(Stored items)
◇ ◇ ◇ ◇
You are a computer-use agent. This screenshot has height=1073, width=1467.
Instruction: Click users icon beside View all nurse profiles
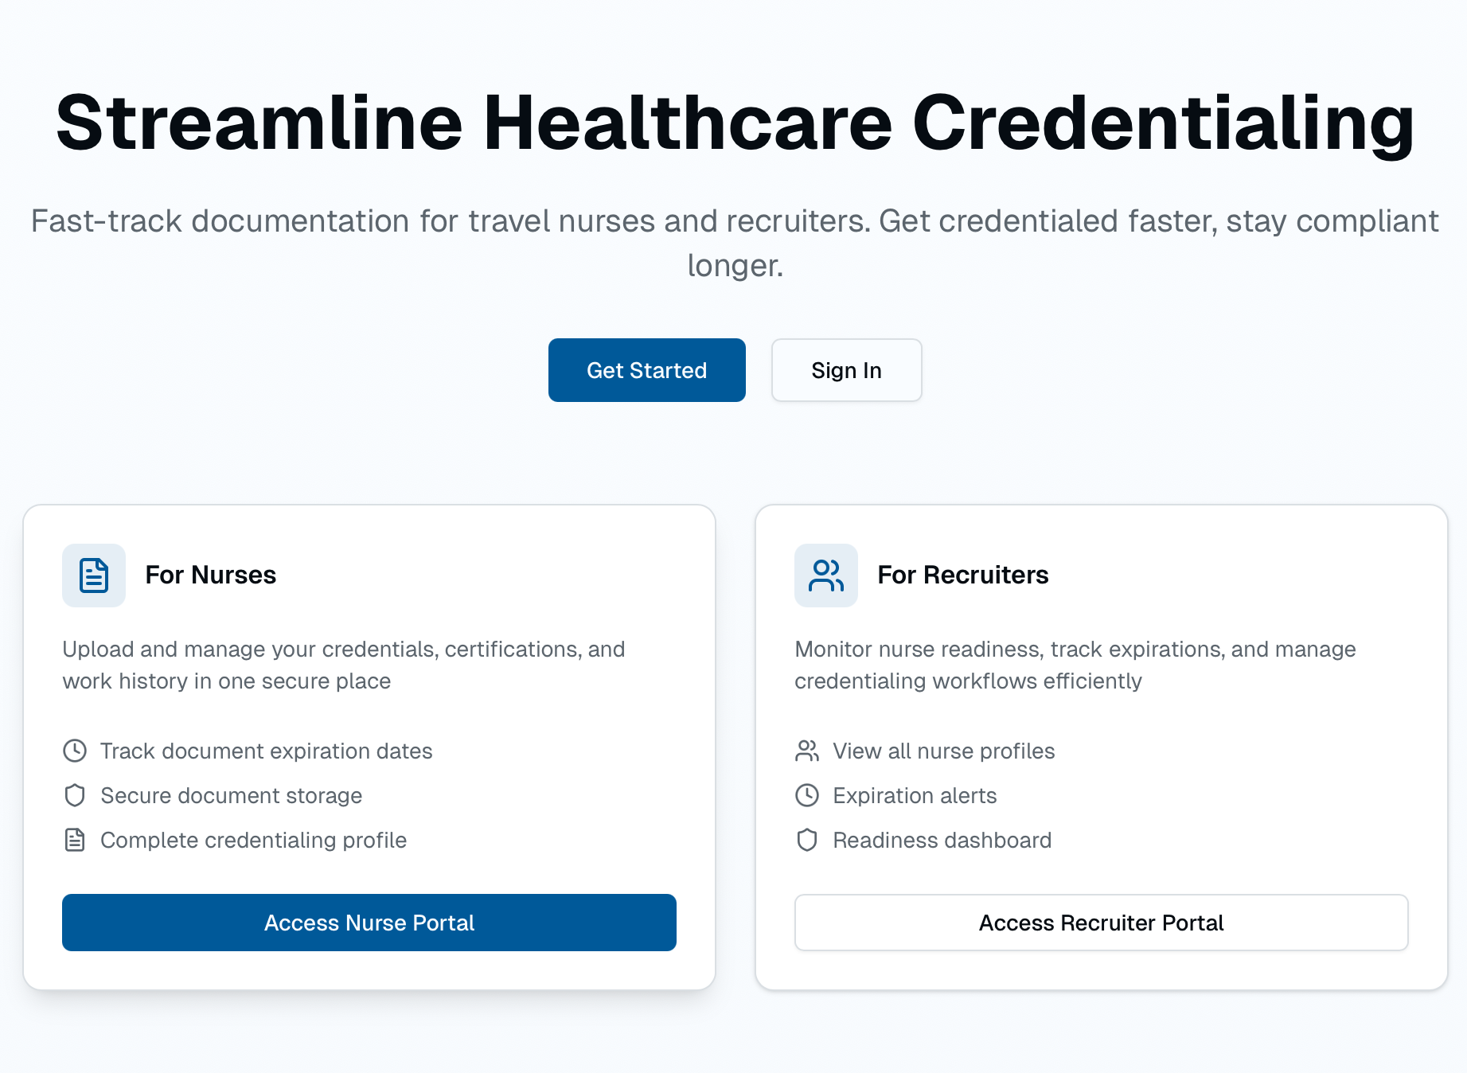pos(806,751)
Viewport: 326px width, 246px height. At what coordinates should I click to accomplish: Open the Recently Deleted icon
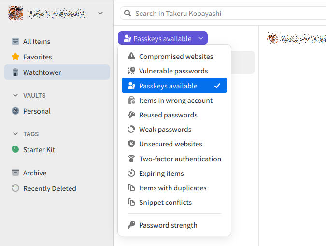coord(15,188)
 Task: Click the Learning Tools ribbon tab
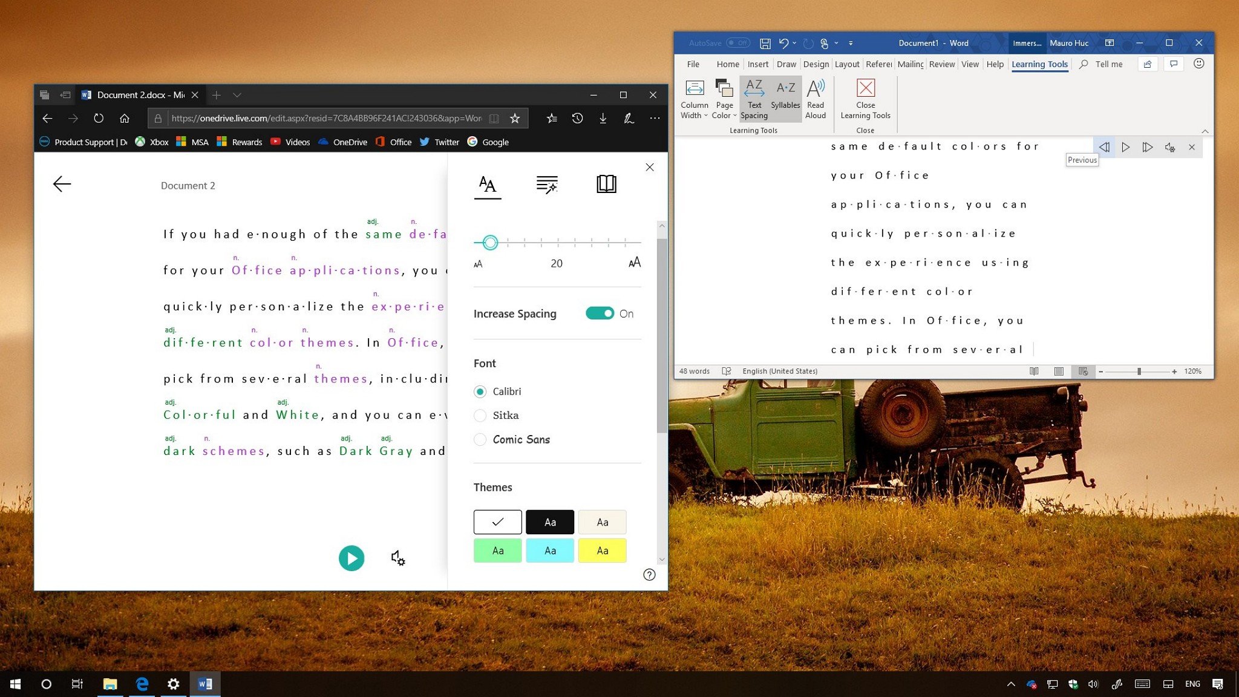click(1039, 64)
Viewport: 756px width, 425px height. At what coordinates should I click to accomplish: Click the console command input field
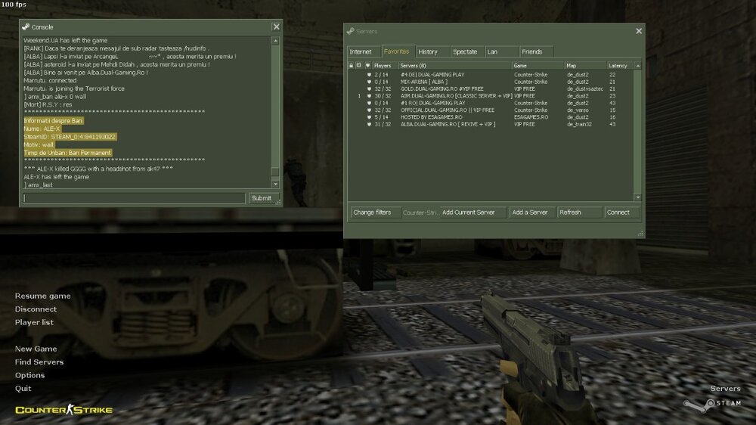134,198
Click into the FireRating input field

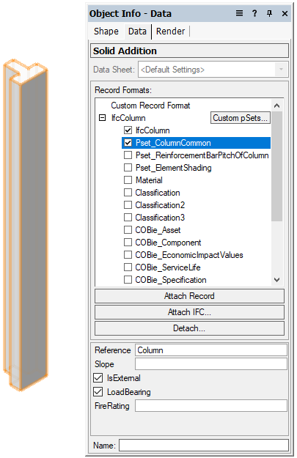pyautogui.click(x=211, y=406)
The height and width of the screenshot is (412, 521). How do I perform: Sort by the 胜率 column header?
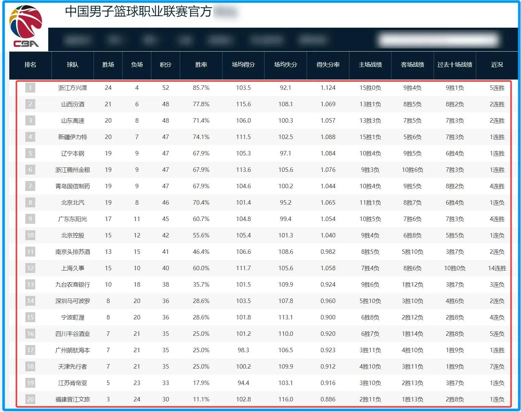click(x=201, y=65)
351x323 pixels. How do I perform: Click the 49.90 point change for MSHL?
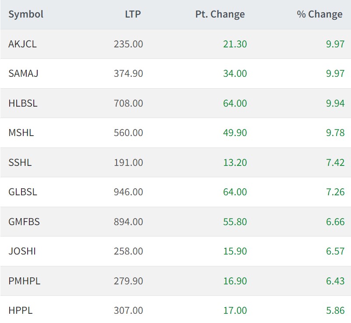(x=235, y=133)
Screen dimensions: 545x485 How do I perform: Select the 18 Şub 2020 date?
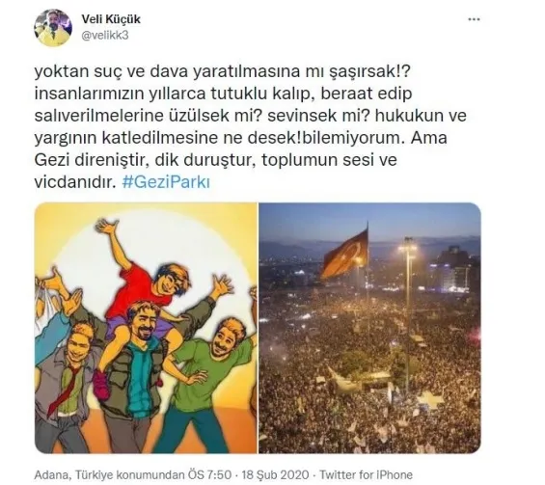[x=275, y=474]
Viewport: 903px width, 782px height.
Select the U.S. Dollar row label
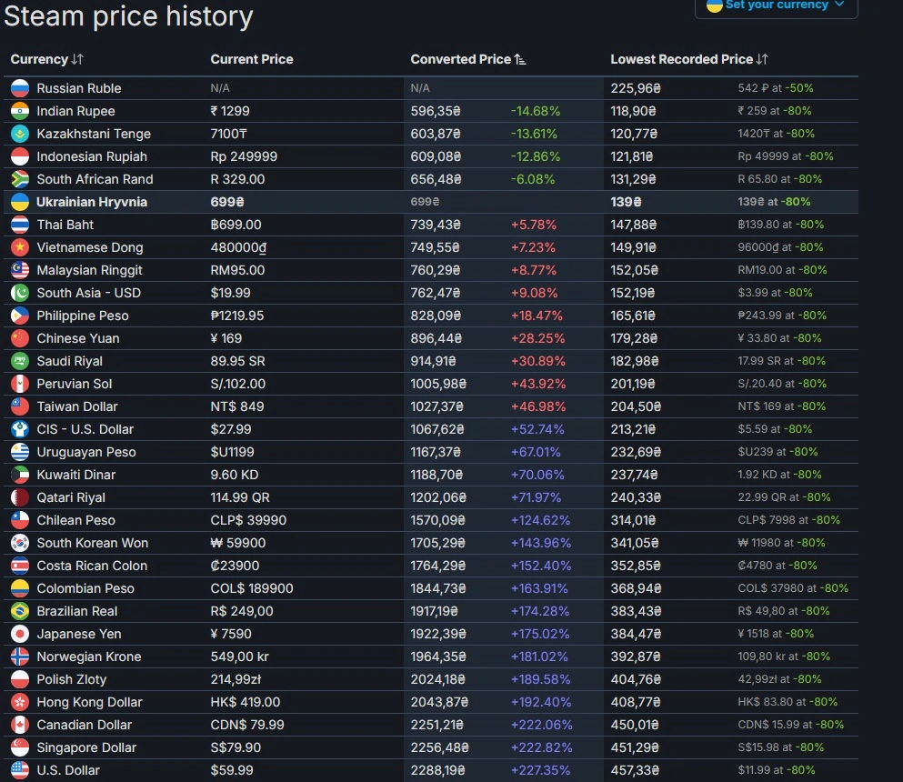pos(68,770)
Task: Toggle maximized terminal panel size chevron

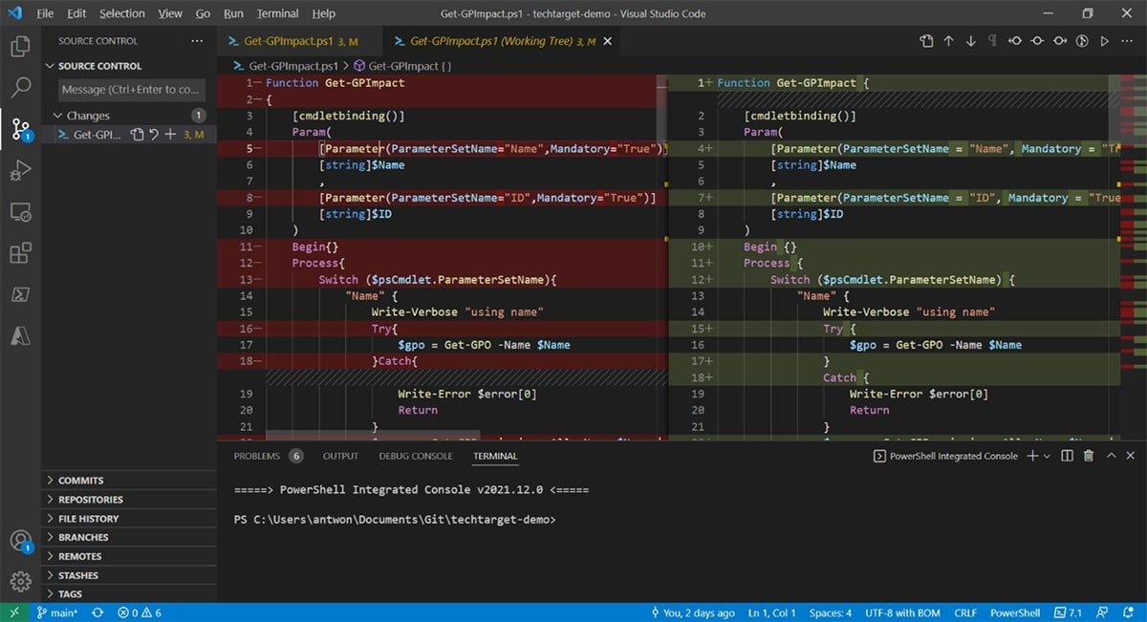Action: [x=1110, y=457]
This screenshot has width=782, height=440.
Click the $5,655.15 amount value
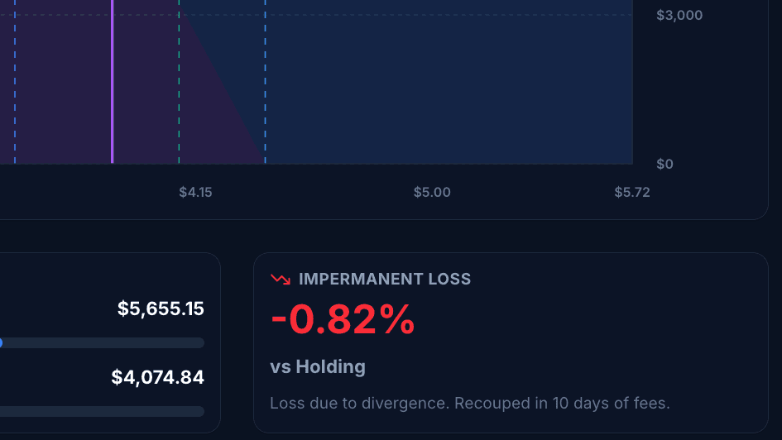tap(161, 309)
◇ ◇ ◇ ◇
What is being asked: Where a line contains "Viewport: 903px width, 782px height.", begin there and set down exactly each line through the end of the data above, omitting any pictures.

Result of this task:
Viewport: 903px width, 782px height.
Select the U.S. Dollar row label
pos(68,770)
Task: Toggle maximized terminal panel size chevron

Action: [x=1110, y=457]
This screenshot has width=782, height=440.
Click the $5,655.15 amount value
tap(161, 309)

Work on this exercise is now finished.